Il giornalista Oswaldo Zavala, nel suo ultimo libro The War in the Words (Debate, 2022), spiega come la parola «Chief of Chiefs» sia passata dall'essere un «significante vuoto» a un riferimento nella narcocultura in Messico e in America Latina, non solo per le sue rappresentazioni culturali, come nel canzone di Los Tigres del Norte o della serie televisiva Netflix Narcos: Mexico, ma anche nella configurazione narrativa del discorso sulla sicurezza nazionale messicana.
Prima di diventare popolare in forma di canzone, la parola «Boss of Chiefs» era stata precedentemente utilizzata in un rapporto della rivista Newsweek pubblicato nel 1985, che menzionava che il «capo dell'industria della cocaina in Messico» era Juan Matta, un trafficante honduregno che operava nel continente per il decenni del 1970 e del 1980, principalmente.
Secondo Zavala, è stato nel 1990 che la parola «capo» ha iniziato ad essere usata più frequentemente nei rapporti sul traffico di droga in Messico, in particolare quelli pubblicati negli Stati Uniti. Secondo il politologo M. Delal Baer, le storie di droga pubblicate sul New York Times, sul Washington Post e sul Wall Street Journal sono passate da 338 nel 1991 a 538 nei primi mesi del 1997.
Ciò era dovuto, in parte, alla notorietà che il cartello Juarez stava iniziando a guadagnare nei media. Secondo Oswaldo Zavala, Carillo Fuentes fu il primo trafficante di droga concepito «come oggetto centrale della nuova dottrina della sicurezza nazionale», tanto che l'unico trafficante messicano in quel momento che poteva essere identificato come il modello più vicino della razza del 1997 era proprio Il Signore dei Cieli.
Tuttavia, dopo la morte di Carrillo Fuentes (precisamente nel 1997, quando sono stati pubblicati la canzone e l'album di Los Tigres del Norte) il «'capo dei capi' dipende piuttosto da una fluidità nominale che si riferisce a un 'narco' come a tutti i 'narcos' prima e dopo di lui», sottolinea Zavala. Da allora, la parola Capo dei Capi è stata riconfigurata innumerevoli volte e attribuita a vari trafficanti di droga: dal noto Miguel Ángel Félix Gallardo, a più recentemente Ismael «El Mayo» Zambada, secondo il giornalista Diego Enrique Osorno.
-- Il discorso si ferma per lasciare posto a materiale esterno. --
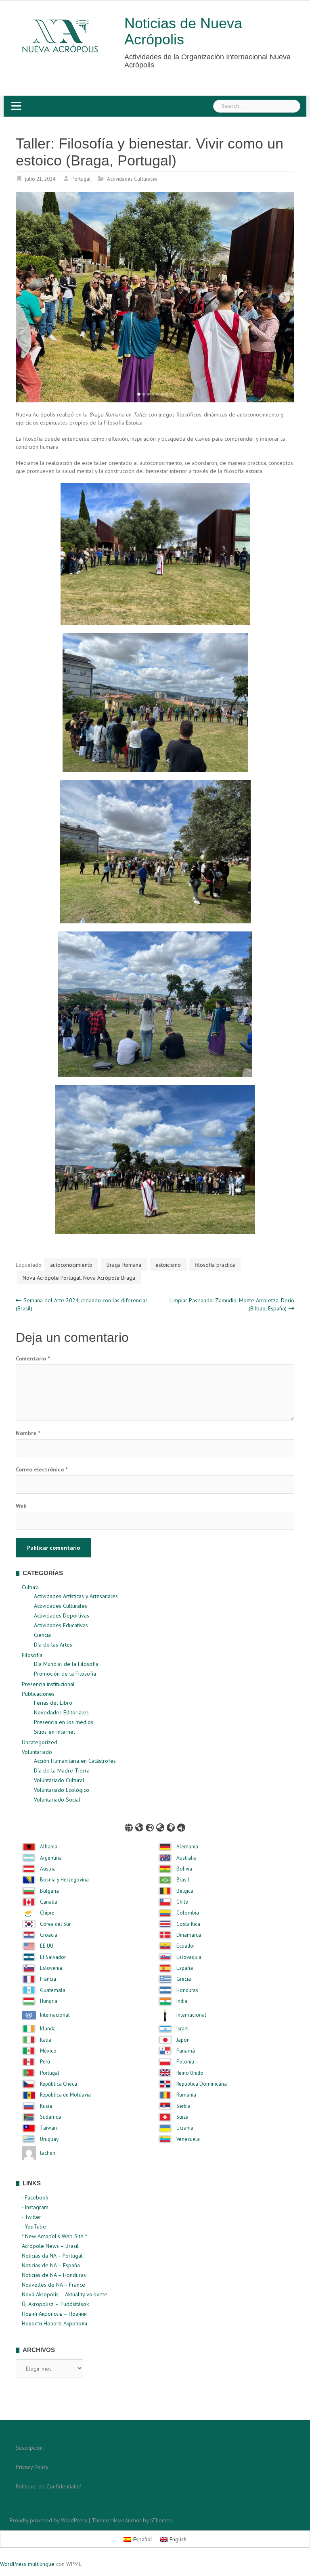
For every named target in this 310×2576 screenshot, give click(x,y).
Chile (182, 1902)
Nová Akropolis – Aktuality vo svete (64, 2294)
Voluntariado (37, 1752)
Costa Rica (188, 1924)
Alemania (187, 1847)
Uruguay (49, 2139)
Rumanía (186, 2095)
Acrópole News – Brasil (50, 2246)
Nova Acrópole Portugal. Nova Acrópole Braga (79, 1277)
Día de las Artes (53, 1644)
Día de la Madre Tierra (62, 1770)
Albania (48, 1847)
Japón (183, 2040)
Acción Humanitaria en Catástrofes (75, 1760)
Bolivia (184, 1869)
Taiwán (48, 2128)
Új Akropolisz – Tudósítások (55, 2304)
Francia (48, 1979)
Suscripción (29, 2447)
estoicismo (168, 1264)
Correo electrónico (41, 1469)
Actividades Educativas (61, 1625)
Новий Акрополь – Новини (54, 2313)
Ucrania (184, 2128)
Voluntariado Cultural (59, 1780)
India (181, 2001)
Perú (45, 2062)
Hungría (48, 2001)
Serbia (183, 2106)
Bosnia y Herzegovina (64, 1880)
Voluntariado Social (57, 1799)
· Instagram (35, 2207)
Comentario (33, 1358)
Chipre (47, 1913)
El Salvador (53, 1957)
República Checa (58, 2084)
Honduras (187, 1990)
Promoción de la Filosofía (65, 1673)
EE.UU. (47, 1946)
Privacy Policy (32, 2467)
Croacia (48, 1935)
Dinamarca (188, 1935)
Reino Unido (189, 2073)
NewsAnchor (126, 2520)
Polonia (185, 2062)
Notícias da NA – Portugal (52, 2255)
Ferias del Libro (53, 1702)
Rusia (46, 2106)
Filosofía (32, 1655)
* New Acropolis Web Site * (54, 2236)
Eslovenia (51, 1968)
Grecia (183, 1979)
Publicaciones (38, 1693)
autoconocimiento (71, 1264)
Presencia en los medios (63, 1722)
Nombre (28, 1433)
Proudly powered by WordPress (48, 2520)
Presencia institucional (48, 1684)
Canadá (48, 1902)
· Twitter (31, 2216)
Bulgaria (49, 1891)
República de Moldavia (65, 2095)
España (184, 1968)
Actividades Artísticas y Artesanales (76, 1596)
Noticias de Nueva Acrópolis (183, 31)
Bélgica (184, 1891)
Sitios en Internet (54, 1731)
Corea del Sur (55, 1924)
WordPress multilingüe (27, 2564)
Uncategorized (39, 1742)
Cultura (30, 1587)
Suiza (182, 2117)
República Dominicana (201, 2084)
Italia (45, 2040)
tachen (47, 2153)
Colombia (187, 1913)
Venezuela (188, 2139)
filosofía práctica (215, 1264)
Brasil (182, 1880)
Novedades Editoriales (61, 1712)
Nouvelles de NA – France (53, 2284)
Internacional (55, 2015)
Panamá (185, 2051)
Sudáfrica (50, 2117)
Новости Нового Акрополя (54, 2323)
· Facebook (35, 2197)
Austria (48, 1869)
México (48, 2051)
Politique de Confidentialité (49, 2486)
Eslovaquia (188, 1957)
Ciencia (42, 1635)
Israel (182, 2029)
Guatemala (52, 1990)
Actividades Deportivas (61, 1615)
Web (21, 1505)
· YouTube (34, 2226)
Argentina (51, 1858)
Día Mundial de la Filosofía (66, 1664)
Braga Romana (124, 1264)
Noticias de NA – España (51, 2265)
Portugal (81, 179)
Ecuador (185, 1946)
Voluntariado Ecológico (61, 1789)
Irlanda (48, 2029)
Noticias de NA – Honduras (54, 2275)
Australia (186, 1858)
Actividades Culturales (132, 179)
Ma prima di essere attribuito a un particolare criminale, la parola «capo» nel campo del traffico di droga viene utilizzata, principalmente, nel discorso delle autorità federali come un modo per designare una figura criminale che viola la sicurezza nazionale di un paese (in questo caso il Messico), sottolinea anche professore di cultura presso la City University di New York (CUNY).
Così, nella narrativa sulla sicurezza, la parola ha origine dai discorsi ufficiali delle autorità di sicurezza che l'hanno fatta circolare nei media durante la cosiddetta guerra alla droga in modo che fosse integrata nell'immaginario collettivo della società. In questo modo, Amado Carrillo Fuentes, all'epoca, fu descritto come quel «capo dei capi».
Tuttavia, d'altra parte, c'è un'ambiguità nell'attribuzione della figura «Capo dei capi», in modo che il suo significato sia polisemico, in modo che il leader di un cartello possa ricoprire quella posizione, così come potrebbe un attore professionista o politico. «Il concetto, senza essere legato a nessun personaggio reale in alcun modo decisivo, può essere riattivato ancora e ancora con il volto di qualsiasi trafficante o figura politica», spiega Zavala.
Secondo l'origine del suo uso, la parola «capo dei capi» «disautorizza la sovranità politica del Messico» integrando nella narrativa sulla sicurezza nazionale un trafficante autorizzato che ha superato i più alti livelli di governo. Nel corso del tempo, le rappresentazioni culturali del traffico di droga hanno usato questo concetto per riferirsi a questo o quel trafficante di droga che ha sottoposto lo Stato al proprio ordine. «In una qualsiasi delle sue versioni, lo Stato appare superato, violato e sottomesso», conclude Oswaldo Zavala.